With an incoming upper level low (and its accompanying forecast of high winds at 14K by Sunday) thwarting our plans for an attempt at Tahoma Glacier on Rainier, it was time to look for a backup plan to fill the otherwise mostly-sunny weekend. How about trying Mount Adams and Mount Hood, the two highest of The Guardians of the Columbia, back-to-back? Recent ski conditions reports from Adams had been stellar, and the road to Cold Springs had just opened to the trailhead only days earlier. Plus the road to Cloud Cap on the north side of Hood had just opened in early July too, making a one-day attempt there much more feasible. The new plan sounded good to Dave Coleman and also to the Browns (Dave, Stephanie, and Lander): ascend the South Rib of Adams on Saturday and try to ski the WSW-facing Avalanche Glacier Headwall (a steeper alternate to the over-popular Southwest Chutes), followed by a Sunday attempt at the Sunshine Route on the north side of Hood.


View of the west side of Adams, taken the next day from FR 23 north of Trout Lake, showing excellent snow coverage for July.


Zoomed version of previous photo, with Avalanche Glacier Headwall (left) and Southwest Chutes (right).

By late Friday evening we were caravaning south from Seattle, and a painfully slow drive along Forest Road 23, along with a stop in Trout Lake to get climbing permits, brought us to Cold Springs Campground after midnight. Thankfully the last snow drift blocking the parking area had just been punched through, and despite dozens of cars being parked far downhill along the sides of the road, we were able to find ample room to park in the mostly empty main lot at 5600 ft. The Browns planned a 5am departure, while DaveC and I would try to sleep in a couple more hours.

We slept solidly till 6:30am and finally headed up the hill at 7:30am, under unexpectedly mostly-cloudy skies and carrying skis and boots on packs. The trail was mostly bare, but we found continuous snow on the right side of the trail at 6000 ft about 1 mile from the trailhead. Skinned from there all the way to the summit, initially on moderately firm snow which had nearly frozen overnight, following the winter route near South Butte and up across the top of Lunch Counter (this is barely continuous snow in a few spots, if you want to skin continuously now, it would be best to stay on the summer trail route going left of Crescent Glacier instead). On the steeper part of the South Rib above 9500 ft, I used ski crampons since I had them, but DaveC skinned to the summit just fine without them. The clouds were quickly vanishing by mid-morning and the sun was softening the slopes to perfect corn. The morning cloud cover would hopefully delay oversoftening of the slopes by a couple of hours.


Skinning across Lunch Counter, with dozens of dots ascending the South Rib far above.

The Browns, with their 2-hour head start on us, had summited just before noon and skied down to us near 11700 ft as we ascended the final face to the summit. They decided to head for the Southwest Chutes, judging that Avalanche Glacier Headwall might be too steep for the youngest member of their family. They later reported that ski conditions continue to be excellent in the Chutes.

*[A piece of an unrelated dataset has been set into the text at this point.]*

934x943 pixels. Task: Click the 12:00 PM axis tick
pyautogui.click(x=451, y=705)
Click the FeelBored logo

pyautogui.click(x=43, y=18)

The whole group, reunited briefly on the south face of the summit dome.

We finished skinning up the face and on to the roof of the still completely snow-covered summit building just after 1pm. Took a long break to enjoy the warm sunshine, nicely sheltered from the 15-20 mph NW breeze in the lee of the hut, and melted a couple of liters of snow on the Jetboil.


Skinning up the last few feet up the roof of the snow-covered summit hut.

Skied down at 2pm, taking a direct line straight down from the summit hut towards Avalanche Headwall, far to skier's right of the main bootpack and any other ski tracks. Excellent smooth untracked corn snow right from the top, with none of the nasty sastrugi and penitentes which are so typical of the summit slopes on Adams, especially nearing mid-July. Just amazing.


Skiing smooth perfect corn off the summit, with Mount Saint Helens in the distance.

Dropped through the main gap near 11200 ft, a short pitch of 45-degree smooth corn between outcrops of rimed rock, onto the upper portion of the Headwall, a moderate 35-degree slope suspended in the sky above another steep rollover. More ripper corn here, as nice as it gets.


More smooth perfect corn near 11000 ft on the upper Avalanche Glacier Headwall.

And then rolling over the lip near 10600 ft, the slope tilting past 40 degrees and holding that pitch for another 2000 vert.


Dropping down the steep lower Headwall. Large avy debris piles are visible below on the flats of the Avalanche Glacier.

Unfortunately, the snow quality took a sudden turn partway down the face near 10000 ft: the skis now carved through the surface layer, making foot-deep trenches into the unconsolidated mush below. Then I set off a moderate-size wet slide, unusually fast-moving, which ripped down the remaining 1500+ vert onto the flats below, joining the numerous huge piles of recent and older avy debris which covered almost the entire lower portion of the mostly-inactive Avalanche Glacier. Cautiously skied the bed surface for the next few hundred vert. Large avalanche crowns from a recent avalanche cycle could be seen along the SE facing slopes to our right, at the NW margin of the Avalanche Glacier.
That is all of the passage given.